- 13.07.2022 20:54
- (3)
Niye böyle bir başlık : bugün Cemal Süreyya okurken kendisi tarafından kaleme alınan ‘’ Yağmur olsan binlerce damla arasından tutarım seni. Çünkü toprak; aldığını geri vermiyor’’ dizelerinin etkisi altına girdim. Sanırım duygusallığım da üzerimdeydi ki bu başlık altında bir şeyler yazmak istedim.
Şahsen ben kullanmaktan imtina ettiğim ‘’ Kör öldü badem gözlü oldu’’ tavırlarına bazen maalesef şahit oluyoruz.
Etrafımı çevreyi gözlemliyorum. Hatta bu manada daha öncede derinlemesine yazdığım makalelerim vardı. Demek ki beni kesmedi yine bir şeyler ilave ederek bu makalemi yazayım dedim.
YERE DÜŞMEDEN TUTUN SEVDİKLERİNİZİ YA DA TUTALIM SEVDİKLERİMİZİ
Elbette kimseyi niye öldün, ölüyorsun diye suçlama hakkı ve haddine sahip değiliz. O lamayız da zaten. Ki inandığımız dinimiz buna zaten müsaade etmez. Tartışılmaz bir gerçektir. Ve kutsal kitabımız Kuranı kerim’de Al-i İmran 185. Ayette ‘’ Her canlı(nefis) ölümü tadacaktır’’ ifadesiyle biz kullarına bu durumu bildirmiştir.
Son günler mi desem son zamanlarda mı desem bilemedim değerlerimizi bir bir yitiriyoruz.Üzülüyoruz.Yokluklarını kabullenemiyor yerlerini dolduramıyoruz.
Zaten bahse konu durumu göz önünde bulundurduğumuzda bu Dünya da bir nevi misafir gibi değilmiyiz?
Sonrasında nasıl anılacağız? Nasıl hatırlanacağız? Sorularını bir yana bırakarak ben başka bir konuya pencere açmak istiyorum. Başta aile bireyleri olmak üzere sevdiklerimize ne kadar zaman ayırıyoruz? Ayırabiliyoruz? Ne kadar zamanımızı onlarla konuşarak, sohbet ederek, onları dinleyerek geçirebiliyoruz? Bir düşünelim bakalım. Kaç kişinin bu manada derdine ortak olabildik? Samimi bir şekilde içlerini boşaltmalarına fırsat verdik? Yanlarındayken gözlerimizin içindeki ışığı, pırıltıyı onlara aktarabildik?. İstisnalar kaideyi bozmadığını biliyorum. Yani bunu yapanlar muhakkak vardır. İçimizde ancak yeteri kadar olduğu düşüncesinde değilim ve bu manada iddialıyım.

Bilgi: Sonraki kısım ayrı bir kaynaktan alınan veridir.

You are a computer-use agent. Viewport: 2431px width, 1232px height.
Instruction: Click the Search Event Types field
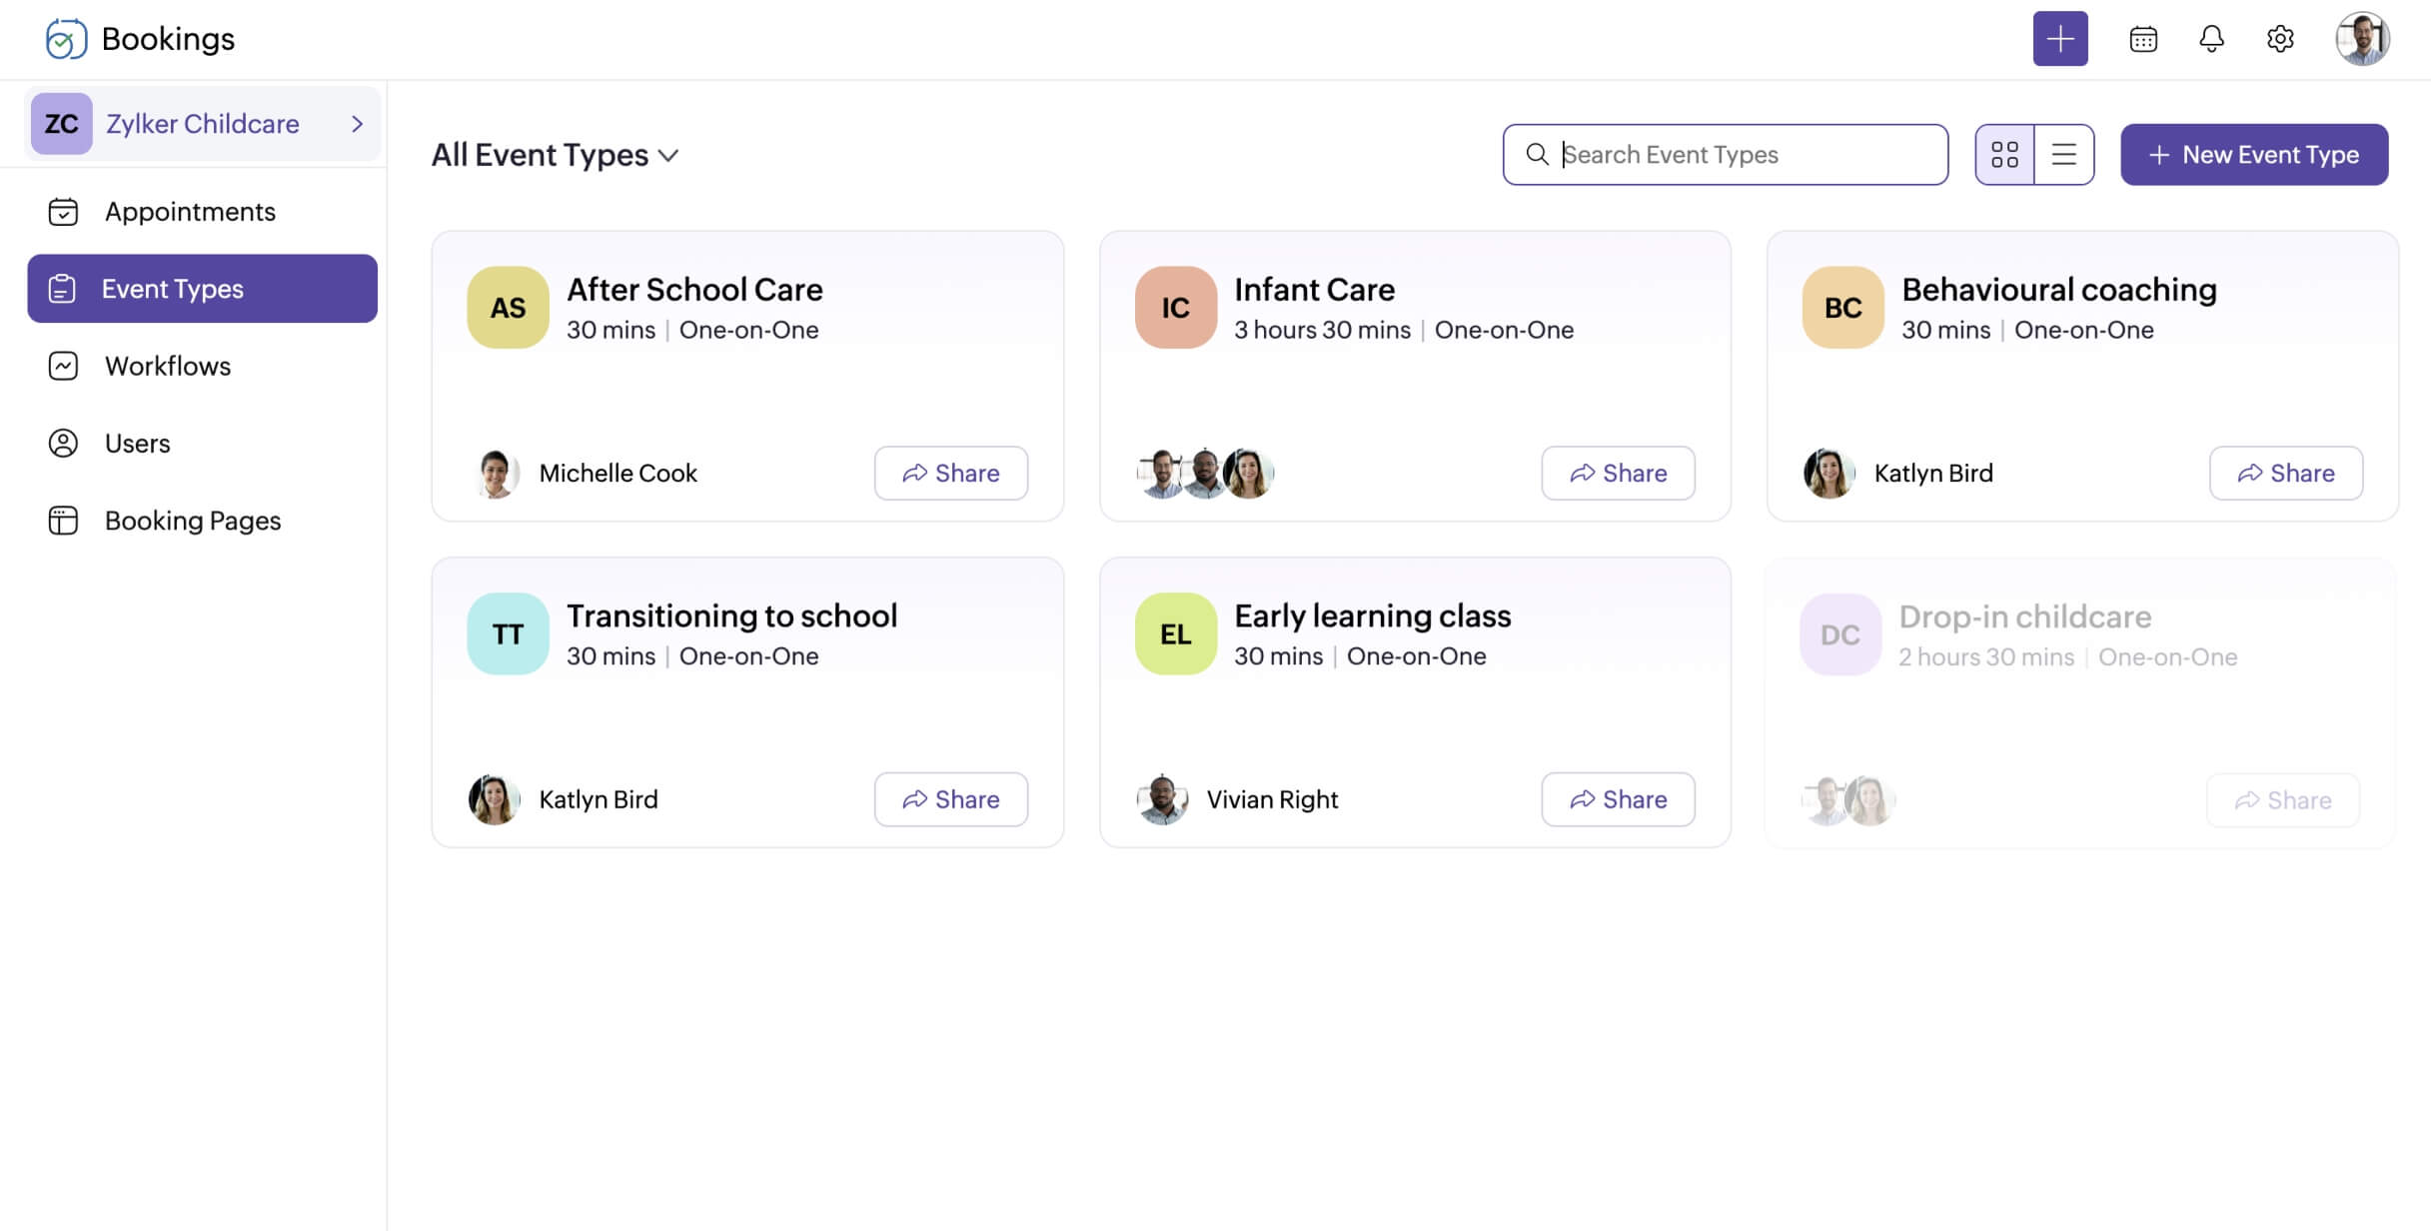(x=1739, y=155)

Komple bir koşuşturma halinde olduğumuz muhakkak ki sebeplerini sıralamaya gerek duymuyorum. Haklı sebepler de var biliyorum ama yinede bana göre insani değerlerimizden olan bahse konu pencere açtığım bu fiilde ciddi şekilde sınıfta kalmış durumdayız diyorum. Yapılamaz mı? Kesinlikle yapılabilir, yapmalıyız. Geç kalmamalıyız.

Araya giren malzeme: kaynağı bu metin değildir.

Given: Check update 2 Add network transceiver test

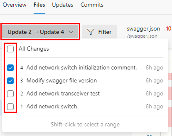Looking at the screenshot, I should tap(10, 94).
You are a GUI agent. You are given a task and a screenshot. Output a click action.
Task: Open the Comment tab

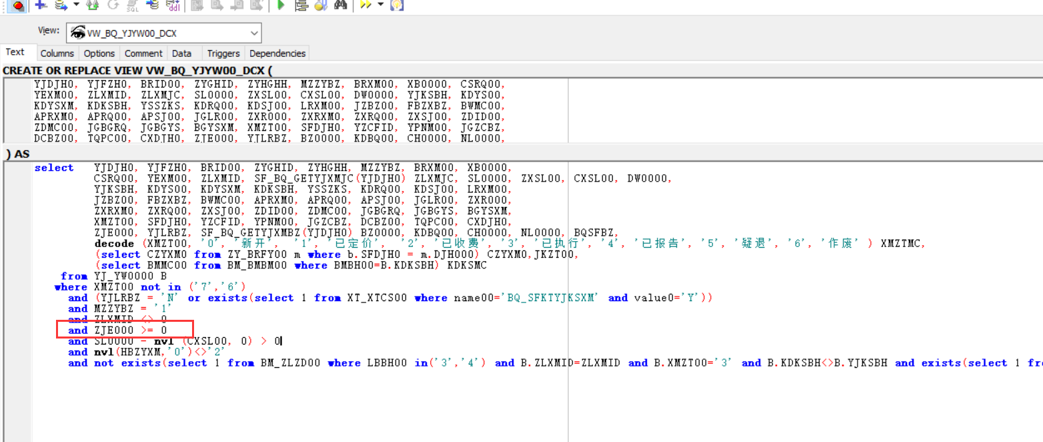pos(143,53)
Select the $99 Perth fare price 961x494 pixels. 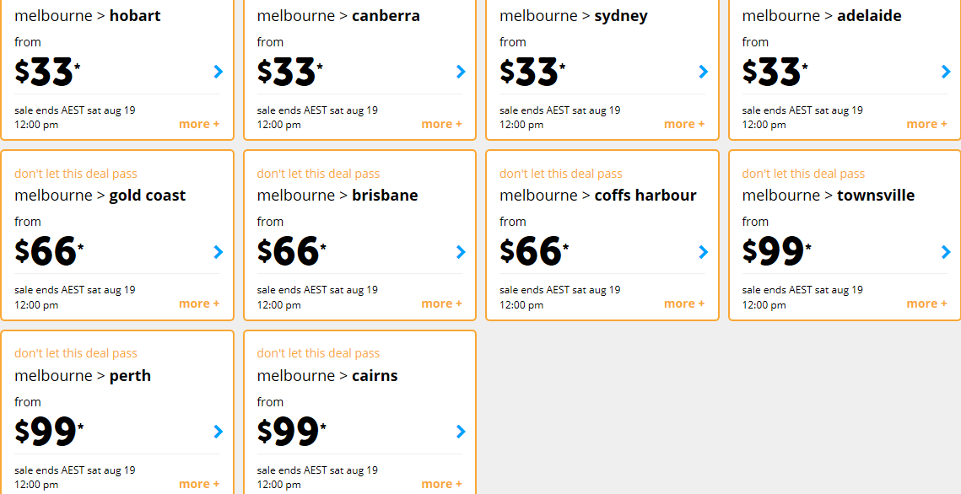[x=48, y=432]
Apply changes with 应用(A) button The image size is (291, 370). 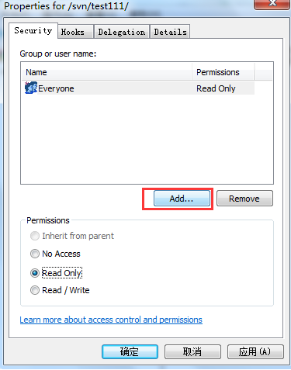pos(255,351)

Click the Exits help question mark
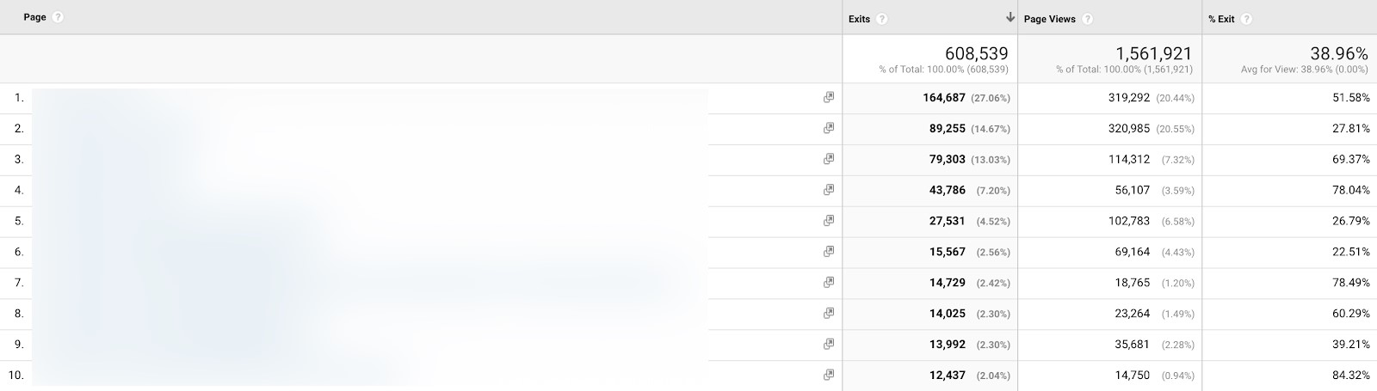[x=882, y=19]
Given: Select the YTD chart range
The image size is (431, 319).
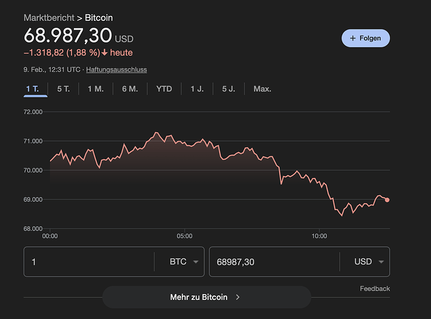Looking at the screenshot, I should [164, 89].
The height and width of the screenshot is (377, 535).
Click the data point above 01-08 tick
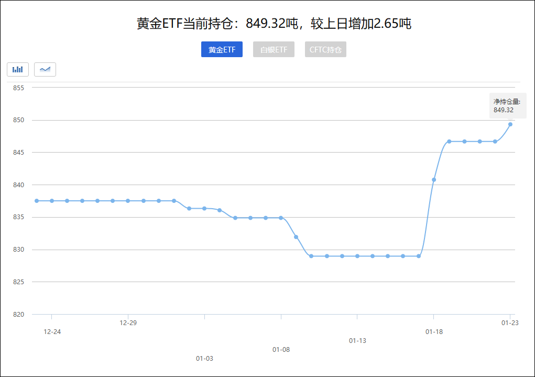[x=281, y=218]
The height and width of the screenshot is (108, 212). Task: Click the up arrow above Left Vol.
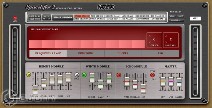(x=149, y=36)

Umarım bu yazımı okuyanlar için bir beyin fırtınası, özeleştiri yapmanıza sebep olabilirim de kendinize milad kabul edip bu manada yeni yol haritaları belirlersiniz diye ümit ediyorum.
Dostlarım, arkadaşlarım, büyüklerim, küçüklerim LÜTFEN hayat kısa. Sevdiklerimize daha çok zaman ayıralım. Yunus Emre’nin de dediği gibi ‘’ Sevelim Sevilelim’’ söylemi bize slogan olsun.İnsan gibi yaşayalım, makaleme pencere açtığım konu dahil insan gibi davranalım.